**GIVEN TASK**
Repeat the records word for word, starting at the line containing "This screenshot has height=1428, width=2576." and continuing through the final line of the records, with both of those lines included.

## begin SUPPLIED MATERIAL

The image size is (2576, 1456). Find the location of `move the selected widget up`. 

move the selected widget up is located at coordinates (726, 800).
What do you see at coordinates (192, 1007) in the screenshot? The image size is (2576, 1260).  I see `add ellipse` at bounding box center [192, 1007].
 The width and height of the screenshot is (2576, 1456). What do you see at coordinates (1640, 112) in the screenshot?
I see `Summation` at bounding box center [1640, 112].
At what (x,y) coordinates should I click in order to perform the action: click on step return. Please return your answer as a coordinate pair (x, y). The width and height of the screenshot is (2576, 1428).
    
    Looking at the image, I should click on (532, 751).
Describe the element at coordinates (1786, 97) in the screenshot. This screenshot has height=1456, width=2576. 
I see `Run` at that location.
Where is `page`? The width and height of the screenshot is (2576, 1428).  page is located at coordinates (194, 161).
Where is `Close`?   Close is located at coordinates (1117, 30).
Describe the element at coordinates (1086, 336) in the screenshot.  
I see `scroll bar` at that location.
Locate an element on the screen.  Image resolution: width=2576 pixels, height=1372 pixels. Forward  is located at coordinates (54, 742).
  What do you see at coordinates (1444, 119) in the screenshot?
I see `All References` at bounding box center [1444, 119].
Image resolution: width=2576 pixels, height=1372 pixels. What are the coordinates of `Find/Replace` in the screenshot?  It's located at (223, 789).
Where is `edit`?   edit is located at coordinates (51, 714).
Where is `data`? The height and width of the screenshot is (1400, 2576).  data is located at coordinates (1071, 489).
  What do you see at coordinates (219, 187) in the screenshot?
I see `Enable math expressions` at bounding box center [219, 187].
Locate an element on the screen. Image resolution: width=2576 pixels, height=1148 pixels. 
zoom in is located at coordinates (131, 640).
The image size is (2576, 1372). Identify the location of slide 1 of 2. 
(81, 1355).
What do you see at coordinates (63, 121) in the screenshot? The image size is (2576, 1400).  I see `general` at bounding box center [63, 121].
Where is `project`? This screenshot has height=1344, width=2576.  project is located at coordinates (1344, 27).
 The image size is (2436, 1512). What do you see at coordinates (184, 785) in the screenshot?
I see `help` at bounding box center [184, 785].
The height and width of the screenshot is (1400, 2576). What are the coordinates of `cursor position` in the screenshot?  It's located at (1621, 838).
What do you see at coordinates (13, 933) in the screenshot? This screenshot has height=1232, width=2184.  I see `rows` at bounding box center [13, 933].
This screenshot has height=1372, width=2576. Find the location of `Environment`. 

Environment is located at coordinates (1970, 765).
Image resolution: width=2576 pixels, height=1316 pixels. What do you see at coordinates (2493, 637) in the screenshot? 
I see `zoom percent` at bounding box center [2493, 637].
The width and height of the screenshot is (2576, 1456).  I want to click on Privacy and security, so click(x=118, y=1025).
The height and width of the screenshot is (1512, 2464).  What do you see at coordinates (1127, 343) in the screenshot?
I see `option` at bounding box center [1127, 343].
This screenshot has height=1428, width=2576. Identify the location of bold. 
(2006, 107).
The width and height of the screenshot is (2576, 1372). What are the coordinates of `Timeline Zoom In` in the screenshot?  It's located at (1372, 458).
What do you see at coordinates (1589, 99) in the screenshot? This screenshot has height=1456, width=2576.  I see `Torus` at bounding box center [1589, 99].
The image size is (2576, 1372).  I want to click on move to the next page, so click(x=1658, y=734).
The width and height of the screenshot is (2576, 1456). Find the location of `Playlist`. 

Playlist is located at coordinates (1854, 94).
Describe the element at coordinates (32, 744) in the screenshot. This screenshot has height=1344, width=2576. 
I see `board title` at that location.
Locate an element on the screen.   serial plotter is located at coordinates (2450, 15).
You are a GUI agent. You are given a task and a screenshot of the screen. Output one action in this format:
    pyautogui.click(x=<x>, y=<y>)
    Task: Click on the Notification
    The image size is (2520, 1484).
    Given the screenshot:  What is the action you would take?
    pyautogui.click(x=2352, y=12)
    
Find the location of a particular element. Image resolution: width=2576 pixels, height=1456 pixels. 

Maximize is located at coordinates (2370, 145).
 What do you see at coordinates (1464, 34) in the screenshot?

## end SUPPLIED MATERIAL

**IN RESPONSE**
This screenshot has height=1428, width=2576. Identify the location of bold. 
(2006, 107).
The width and height of the screenshot is (2576, 1372). What are the coordinates of `Timeline Zoom In` in the screenshot?  It's located at (1372, 458).
What do you see at coordinates (1589, 99) in the screenshot? This screenshot has height=1456, width=2576.  I see `Torus` at bounding box center [1589, 99].
The image size is (2576, 1372).  I want to click on move to the next page, so click(x=1658, y=734).
The width and height of the screenshot is (2576, 1456). Find the location of `Playlist`. 

Playlist is located at coordinates (1854, 94).
Describe the element at coordinates (32, 744) in the screenshot. This screenshot has height=1344, width=2576. 
I see `board title` at that location.
Locate an element on the screen.   serial plotter is located at coordinates (2450, 15).
You are a GUI agent. You are given a task and a screenshot of the screen. Output one action in this format:
    pyautogui.click(x=<x>, y=<y>)
    Task: Click on the Notification
    The image size is (2520, 1484).
    Given the screenshot:  What is the action you would take?
    pyautogui.click(x=2352, y=12)
    
Find the location of a particular element. Image resolution: width=2576 pixels, height=1456 pixels. 

Maximize is located at coordinates (2370, 145).
 What do you see at coordinates (1464, 34) in the screenshot?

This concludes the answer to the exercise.